0:38 Z-Bo shows nice court awareness. He gets a steal in the open court, and immediately passes it to a trailing Conley before spurting ahead of the pack. Conley then feeds him with a bounce pass, leading to a layup that puts the Grizz up 70-66. Randolph has a nice third quarter, as he vacuums in 13 rebounds and finished the quarter with 16 points and 17 rebounds overall. I was surprised to learn that going into the game Randolph and Gasol made up the second-most prolific rebounding frontcourt in the NBA, trailing only Noah and Deng in Chicago.
FOURTH QUARTER
Serge Ibaka, OKC’s 20-year-old from Democratic Republic of the Congo, has the makings of an elite defender. He’s 6-10, wiry and gets very low in his defensive stance. He consistently got his hand right into the face of Rudy Gay or Zach Randolph. Because of his quickness, he was able to body up on Randolph and stifle his jumper, which the slower-footed Kristic wasn’t able to do.
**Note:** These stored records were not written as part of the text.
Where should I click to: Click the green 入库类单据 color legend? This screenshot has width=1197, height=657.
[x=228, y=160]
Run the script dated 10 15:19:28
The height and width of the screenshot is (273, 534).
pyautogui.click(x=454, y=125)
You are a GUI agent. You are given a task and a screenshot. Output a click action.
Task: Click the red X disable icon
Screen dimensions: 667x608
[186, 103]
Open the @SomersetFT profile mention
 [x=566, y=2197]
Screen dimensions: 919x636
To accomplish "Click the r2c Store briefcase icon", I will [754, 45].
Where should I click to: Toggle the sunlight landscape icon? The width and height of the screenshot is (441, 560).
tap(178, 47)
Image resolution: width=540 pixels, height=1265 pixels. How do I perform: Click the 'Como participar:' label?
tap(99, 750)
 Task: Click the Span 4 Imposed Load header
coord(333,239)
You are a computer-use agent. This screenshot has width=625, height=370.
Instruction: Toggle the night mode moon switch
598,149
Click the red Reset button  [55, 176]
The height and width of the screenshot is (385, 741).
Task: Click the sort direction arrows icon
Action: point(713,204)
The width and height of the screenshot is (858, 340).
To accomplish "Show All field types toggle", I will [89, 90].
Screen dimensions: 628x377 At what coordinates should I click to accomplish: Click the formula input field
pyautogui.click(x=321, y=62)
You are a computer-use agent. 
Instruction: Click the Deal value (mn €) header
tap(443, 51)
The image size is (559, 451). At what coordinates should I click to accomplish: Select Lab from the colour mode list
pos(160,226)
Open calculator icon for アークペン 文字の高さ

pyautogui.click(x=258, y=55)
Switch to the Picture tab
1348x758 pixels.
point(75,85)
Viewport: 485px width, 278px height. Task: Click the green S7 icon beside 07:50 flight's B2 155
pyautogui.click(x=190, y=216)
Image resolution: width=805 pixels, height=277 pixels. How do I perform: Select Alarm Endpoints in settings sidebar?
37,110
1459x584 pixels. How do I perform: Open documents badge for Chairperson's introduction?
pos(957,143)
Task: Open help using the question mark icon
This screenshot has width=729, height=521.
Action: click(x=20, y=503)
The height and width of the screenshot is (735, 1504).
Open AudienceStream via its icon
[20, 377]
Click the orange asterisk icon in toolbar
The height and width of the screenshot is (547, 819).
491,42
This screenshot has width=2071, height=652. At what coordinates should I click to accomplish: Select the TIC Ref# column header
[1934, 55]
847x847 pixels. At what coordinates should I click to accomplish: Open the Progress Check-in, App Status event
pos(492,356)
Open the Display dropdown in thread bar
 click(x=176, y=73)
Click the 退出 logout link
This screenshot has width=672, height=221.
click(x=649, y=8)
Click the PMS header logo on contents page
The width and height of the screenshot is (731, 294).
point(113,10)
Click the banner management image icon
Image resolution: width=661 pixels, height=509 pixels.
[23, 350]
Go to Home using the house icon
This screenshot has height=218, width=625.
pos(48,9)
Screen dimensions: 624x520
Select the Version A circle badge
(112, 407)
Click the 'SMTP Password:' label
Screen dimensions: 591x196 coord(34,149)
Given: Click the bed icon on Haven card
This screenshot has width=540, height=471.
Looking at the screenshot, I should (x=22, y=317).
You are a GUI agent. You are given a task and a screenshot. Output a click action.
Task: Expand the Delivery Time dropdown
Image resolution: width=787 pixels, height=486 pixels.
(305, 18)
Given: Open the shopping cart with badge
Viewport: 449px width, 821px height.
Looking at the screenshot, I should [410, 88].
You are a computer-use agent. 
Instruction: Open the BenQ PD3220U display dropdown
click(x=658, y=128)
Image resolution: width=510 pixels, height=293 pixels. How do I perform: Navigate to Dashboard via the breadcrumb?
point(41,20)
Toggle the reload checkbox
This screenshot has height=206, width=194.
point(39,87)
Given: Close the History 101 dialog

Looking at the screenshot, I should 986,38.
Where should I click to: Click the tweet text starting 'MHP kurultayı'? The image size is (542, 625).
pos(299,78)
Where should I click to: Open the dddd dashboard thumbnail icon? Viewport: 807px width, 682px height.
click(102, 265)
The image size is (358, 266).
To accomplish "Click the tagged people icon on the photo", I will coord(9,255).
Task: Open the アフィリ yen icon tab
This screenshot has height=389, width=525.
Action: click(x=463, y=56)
After a 73-73 tie, the game slides the Thunders’ way as they catch fire from deep.
4:00 OKC’s most hirsute player — Harden — wins a “beard-off” with OJ Mayo, who shies away from facial hair as much as he does shot attempts. His 16-footer at this juncture was swatted away from behind by Harden, who I swear actually flexed his beard afterward. OKC up 88-76.
As we watch an injured Kevin Ollie faithfully cajole his teammates on the sidelines, my new Israeli friend tells reminds me that Ollie played with Doron Sheffer, one of Israel’s best players, at Connecticut in the mid-’90s. He tells me that apparently Sheffer returned to Israel and went on a spiritual odyssey of sorts, involving a trip to India and discovery of cancer. Now, my friend tells me, Sheffer is a practicing Hasidic Jew who sports a full beard and kipa (little hat) and gives lectures around Israel.
As we watch Z-Bo bat the ball against the rim a a couple of times before converting the layup, the Israeli tells me that Shaq reeled off Hebrew phrases at him when they met before the Memphis-Cleveland game. In Shaq’s Hebraic linguistic arsenal, I am told, is the phrase “Hello friend, how are you doing?”
OKC wins 104-92.
Trivia Answer: Rookies and sophomores scored 68.7 percent of the ’97-98 Boston Celtics’ total points. That squad boasted youngins’ like Antoine Walter, Ron Mercer and Walter McCarty.